▶ [Problem description] For the listing below, the answer is an exact retyping of the lines from the one with "512x384 pixels." through the one with "Click the arrow", both included, without pictures.

:: Exercise data

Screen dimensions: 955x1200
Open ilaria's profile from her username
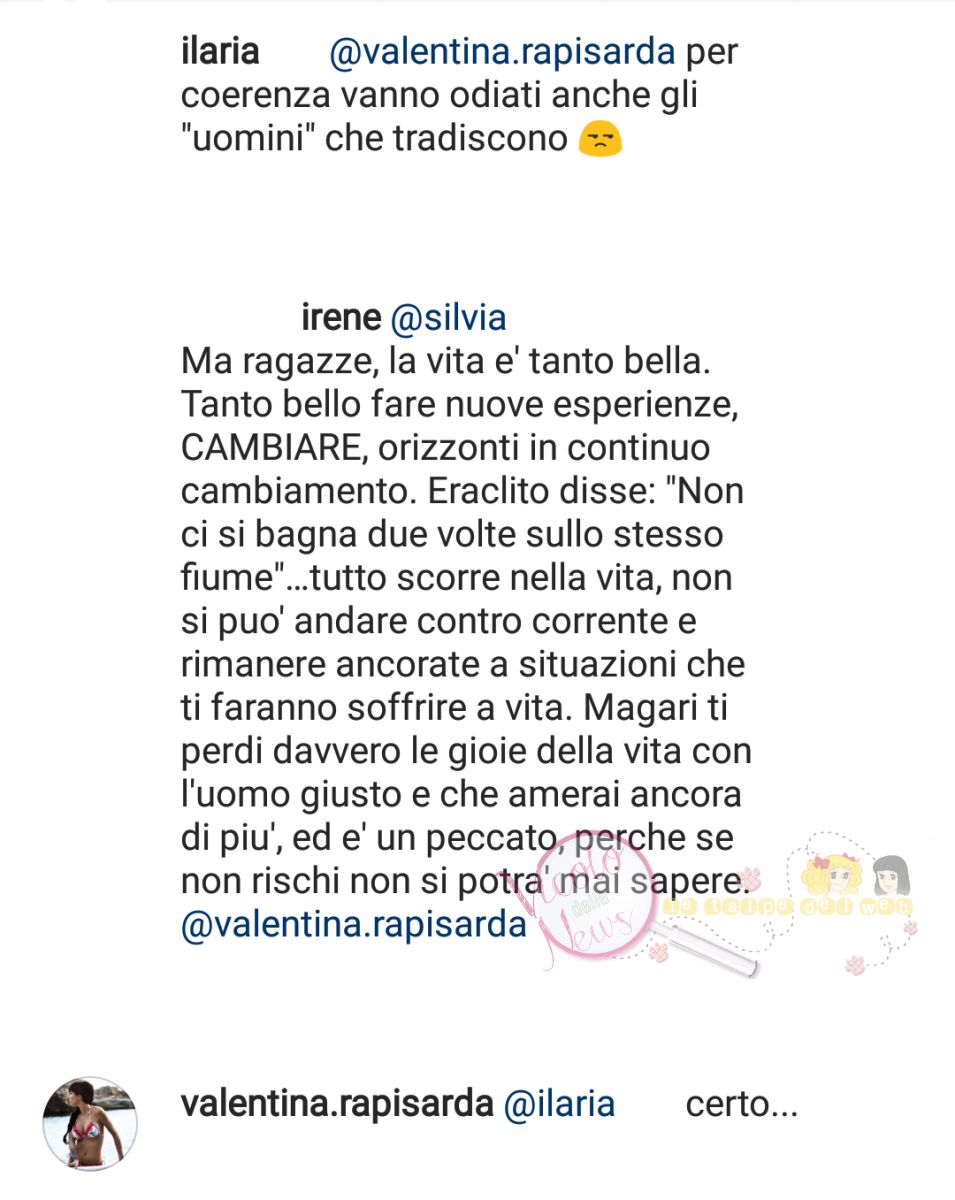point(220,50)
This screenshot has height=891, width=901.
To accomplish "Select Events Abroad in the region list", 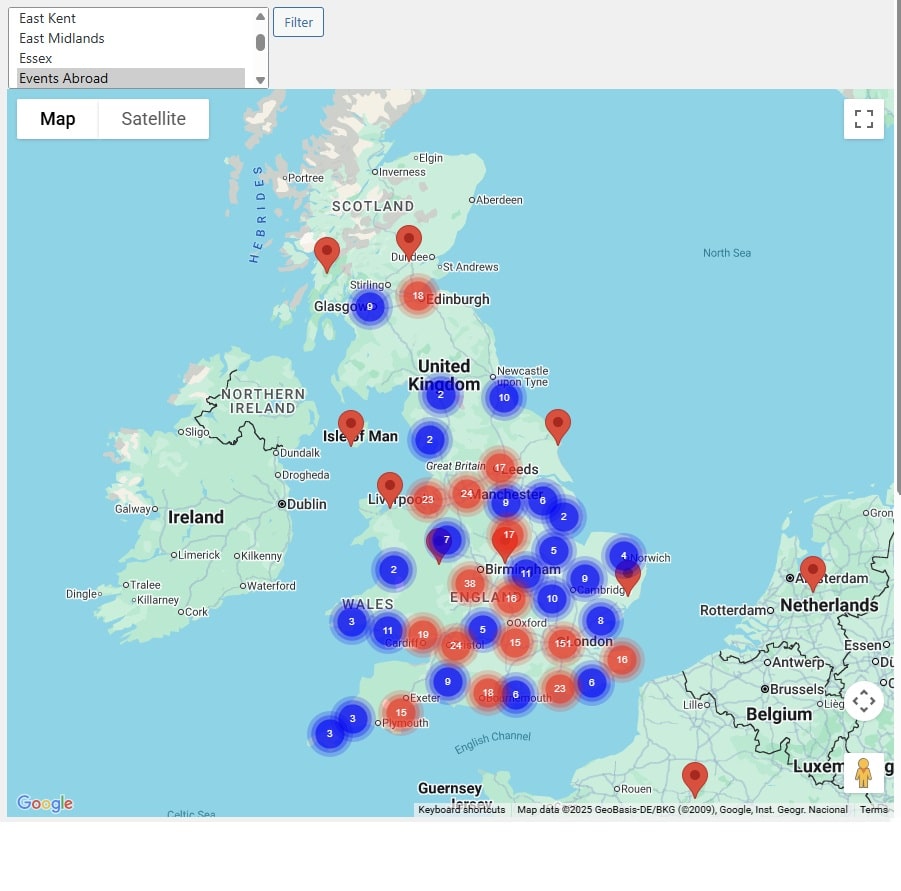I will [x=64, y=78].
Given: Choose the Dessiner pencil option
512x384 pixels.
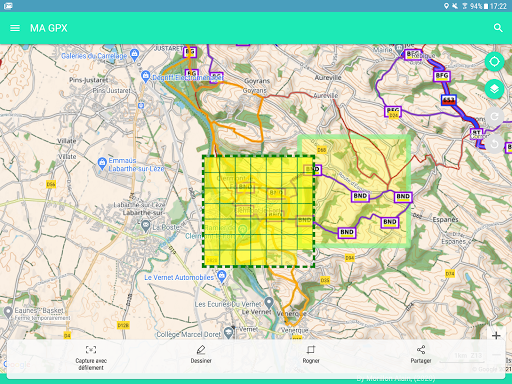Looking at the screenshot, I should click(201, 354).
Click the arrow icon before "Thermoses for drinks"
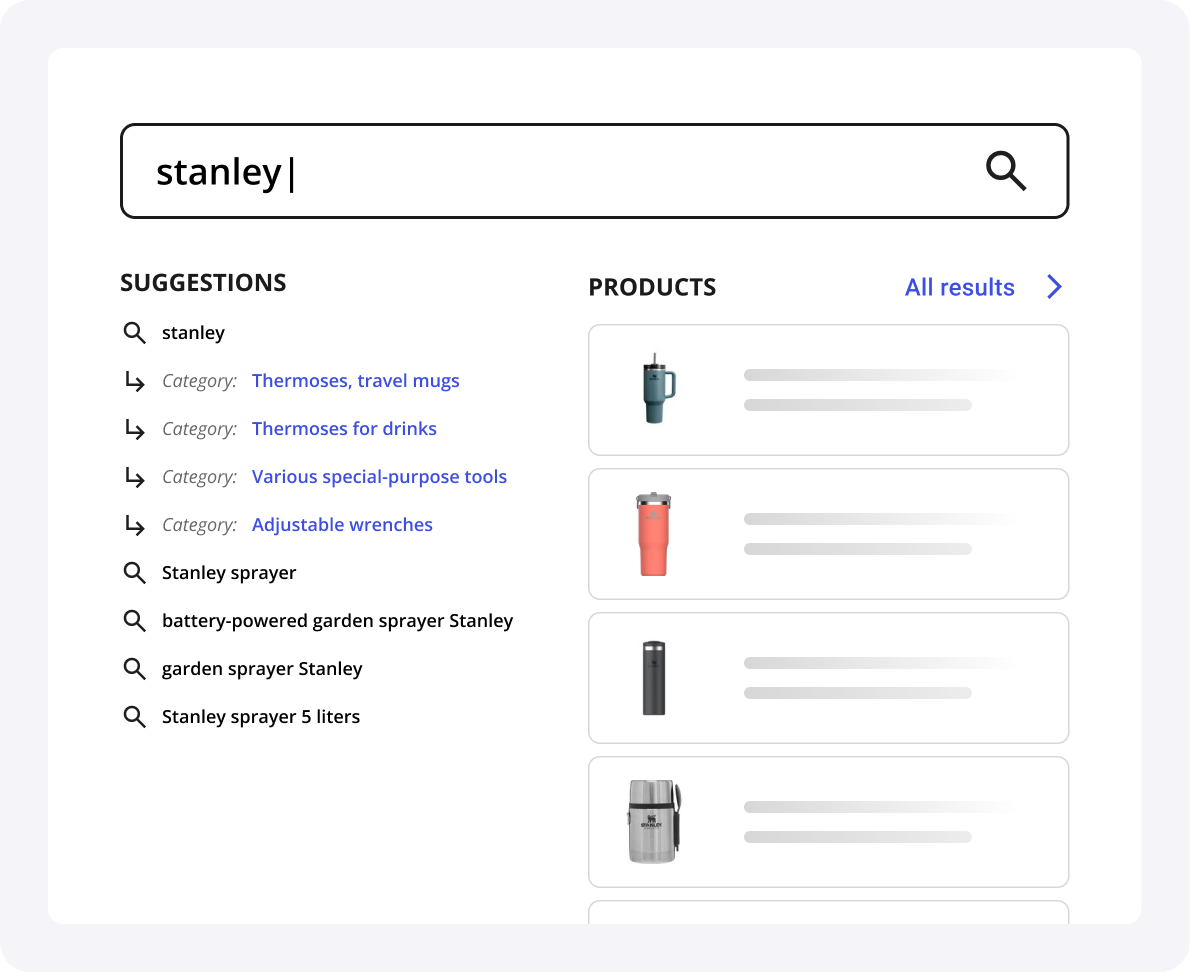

::::
:: Exercise data

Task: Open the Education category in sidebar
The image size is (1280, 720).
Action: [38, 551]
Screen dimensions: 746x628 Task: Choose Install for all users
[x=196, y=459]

::::
:: Exercise data

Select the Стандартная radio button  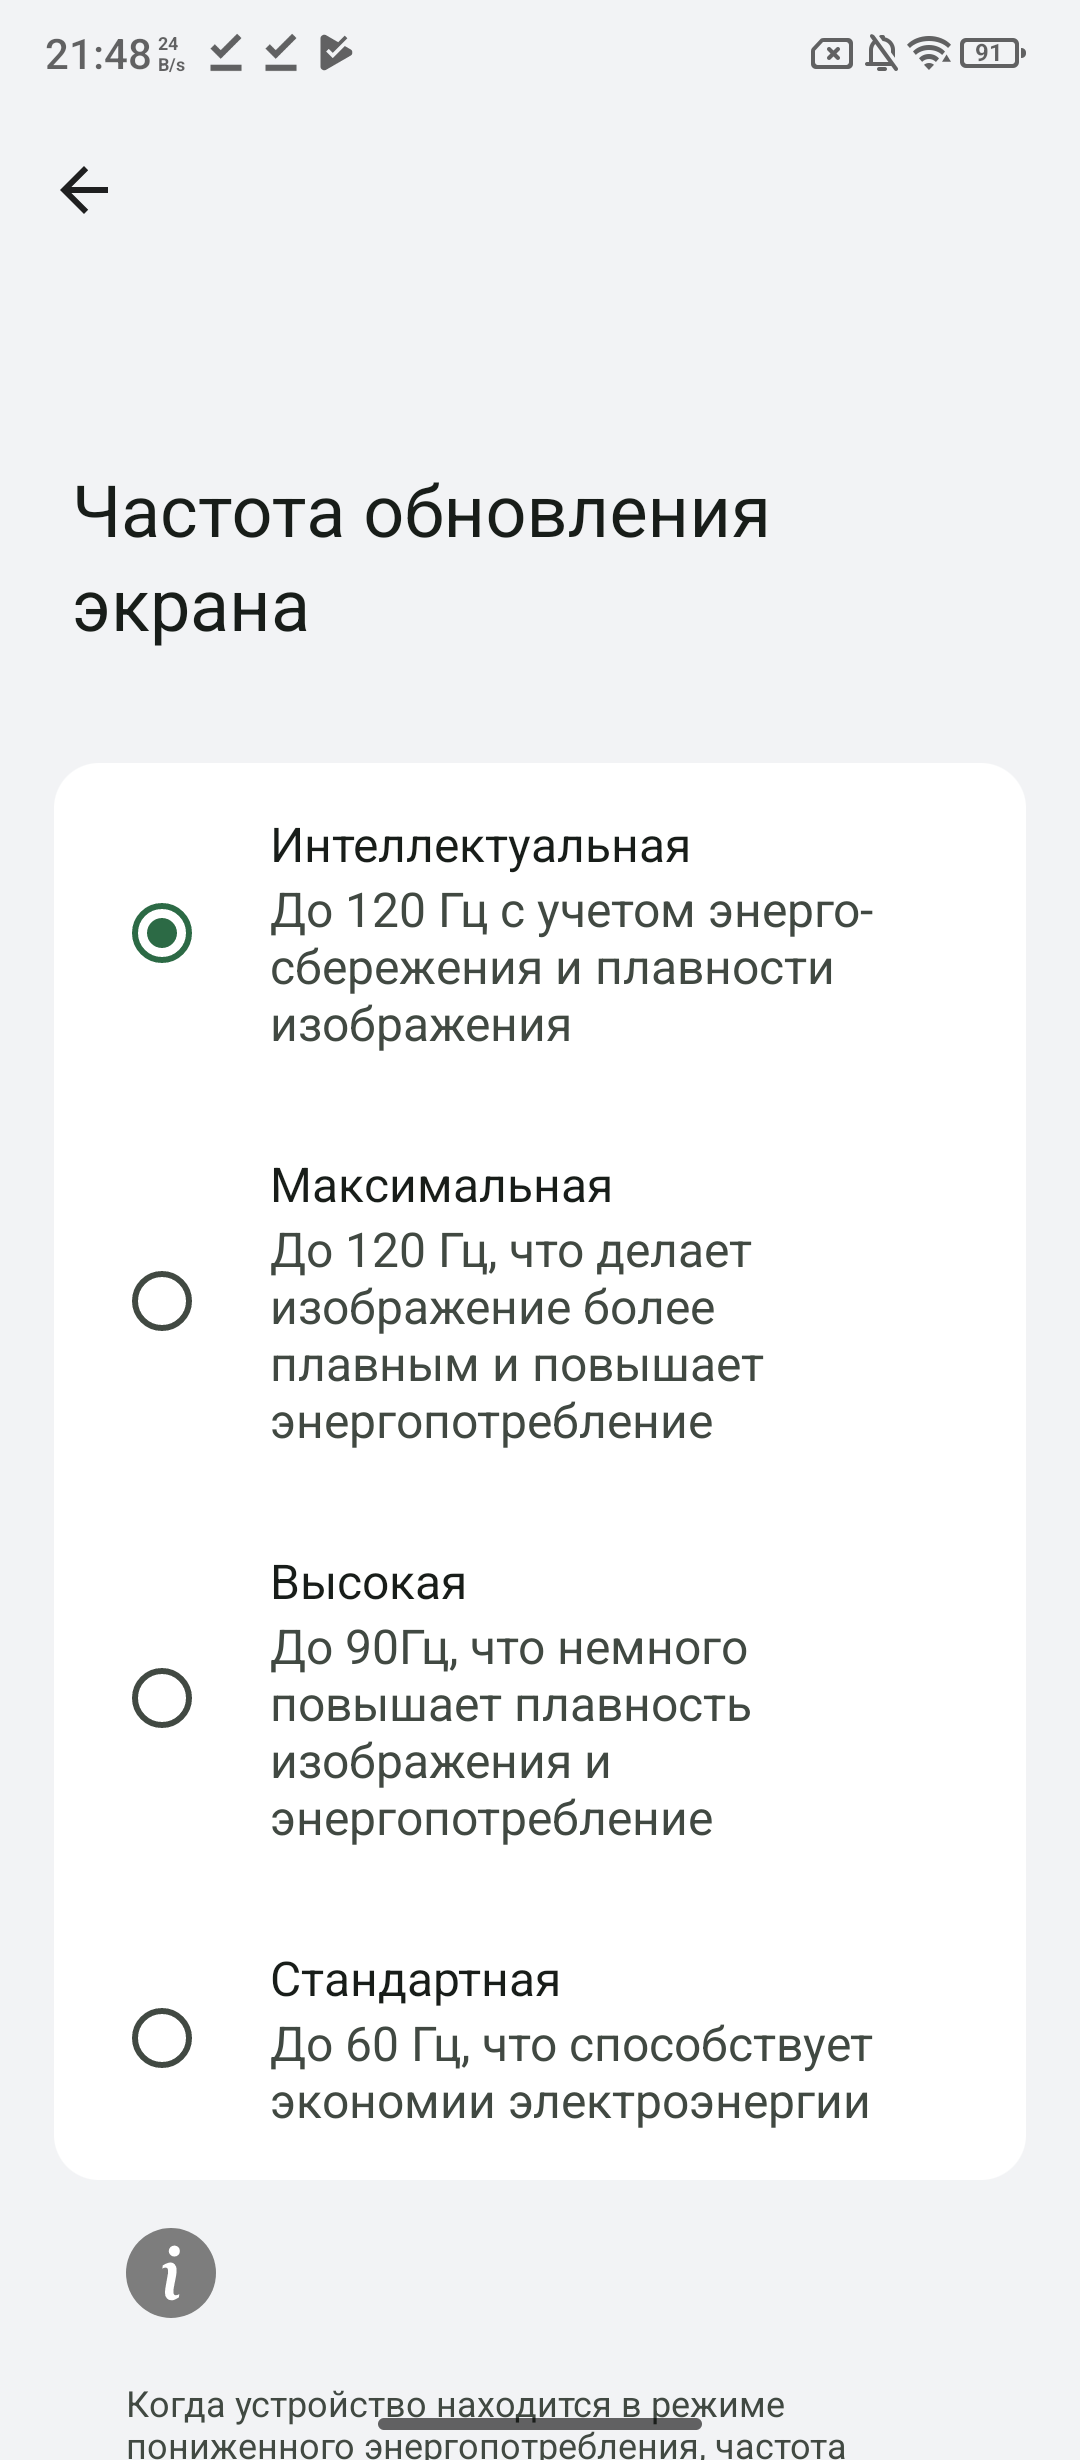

::::

▶ [Response]
512x384 pixels.
Looking at the screenshot, I should click(201, 354).
Click the arrow icon before "Thermoses for drinks"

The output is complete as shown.